● **Task item**
Your task is to write out exactly the lines from the line containing "1024x556 pixels." through the end of the records, inclusive at both ends.

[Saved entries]
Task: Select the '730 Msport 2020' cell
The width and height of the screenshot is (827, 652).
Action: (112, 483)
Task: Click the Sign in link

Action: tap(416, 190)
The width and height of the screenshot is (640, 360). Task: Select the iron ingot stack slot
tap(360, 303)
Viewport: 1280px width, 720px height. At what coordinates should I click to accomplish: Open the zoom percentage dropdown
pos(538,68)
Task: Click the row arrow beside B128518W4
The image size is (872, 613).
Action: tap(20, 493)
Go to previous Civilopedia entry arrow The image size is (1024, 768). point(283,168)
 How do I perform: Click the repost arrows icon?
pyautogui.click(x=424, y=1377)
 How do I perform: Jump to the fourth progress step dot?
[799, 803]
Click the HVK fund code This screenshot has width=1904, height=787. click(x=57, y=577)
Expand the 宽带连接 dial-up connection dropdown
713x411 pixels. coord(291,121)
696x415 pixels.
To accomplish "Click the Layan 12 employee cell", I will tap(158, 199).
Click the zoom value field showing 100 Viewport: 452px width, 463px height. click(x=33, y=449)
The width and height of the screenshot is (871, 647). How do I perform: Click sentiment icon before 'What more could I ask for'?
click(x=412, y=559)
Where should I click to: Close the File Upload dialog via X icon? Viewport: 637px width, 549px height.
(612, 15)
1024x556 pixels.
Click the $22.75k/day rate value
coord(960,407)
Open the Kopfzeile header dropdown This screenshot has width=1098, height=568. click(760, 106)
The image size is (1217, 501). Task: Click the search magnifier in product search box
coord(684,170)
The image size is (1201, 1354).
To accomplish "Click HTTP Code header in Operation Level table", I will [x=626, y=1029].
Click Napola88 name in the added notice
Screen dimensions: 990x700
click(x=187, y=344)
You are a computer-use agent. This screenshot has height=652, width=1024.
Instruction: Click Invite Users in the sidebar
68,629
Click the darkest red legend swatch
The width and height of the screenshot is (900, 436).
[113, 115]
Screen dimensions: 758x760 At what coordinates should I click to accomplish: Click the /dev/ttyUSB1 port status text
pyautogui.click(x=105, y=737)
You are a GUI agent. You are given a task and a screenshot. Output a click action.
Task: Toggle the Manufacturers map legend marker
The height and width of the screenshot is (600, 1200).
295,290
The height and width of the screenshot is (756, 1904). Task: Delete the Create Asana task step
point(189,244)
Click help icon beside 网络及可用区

● **The completed task**
1024x556 pixels.
Click the $22.75k/day rate value
coord(960,407)
Open the Kopfzeile header dropdown This screenshot has width=1098, height=568. click(760, 106)
The image size is (1217, 501). Task: Click the search magnifier in product search box
coord(684,170)
The image size is (1201, 1354).
To accomplish "Click HTTP Code header in Operation Level table", I will [x=626, y=1029].
Click Napola88 name in the added notice
Screen dimensions: 990x700
click(x=187, y=344)
You are a computer-use agent. This screenshot has height=652, width=1024.
Instruction: Click Invite Users in the sidebar
68,629
Click the darkest red legend swatch
The width and height of the screenshot is (900, 436).
[113, 115]
Screen dimensions: 758x760 At what coordinates should I click to accomplish: Click the /dev/ttyUSB1 port status text
pyautogui.click(x=105, y=737)
You are a GUI agent. You are given a task and a screenshot. Output a click action.
Task: Toggle the Manufacturers map legend marker
The height and width of the screenshot is (600, 1200).
295,290
The height and width of the screenshot is (756, 1904). Task: Delete the Create Asana task step
point(189,244)
Click help icon beside 网络及可用区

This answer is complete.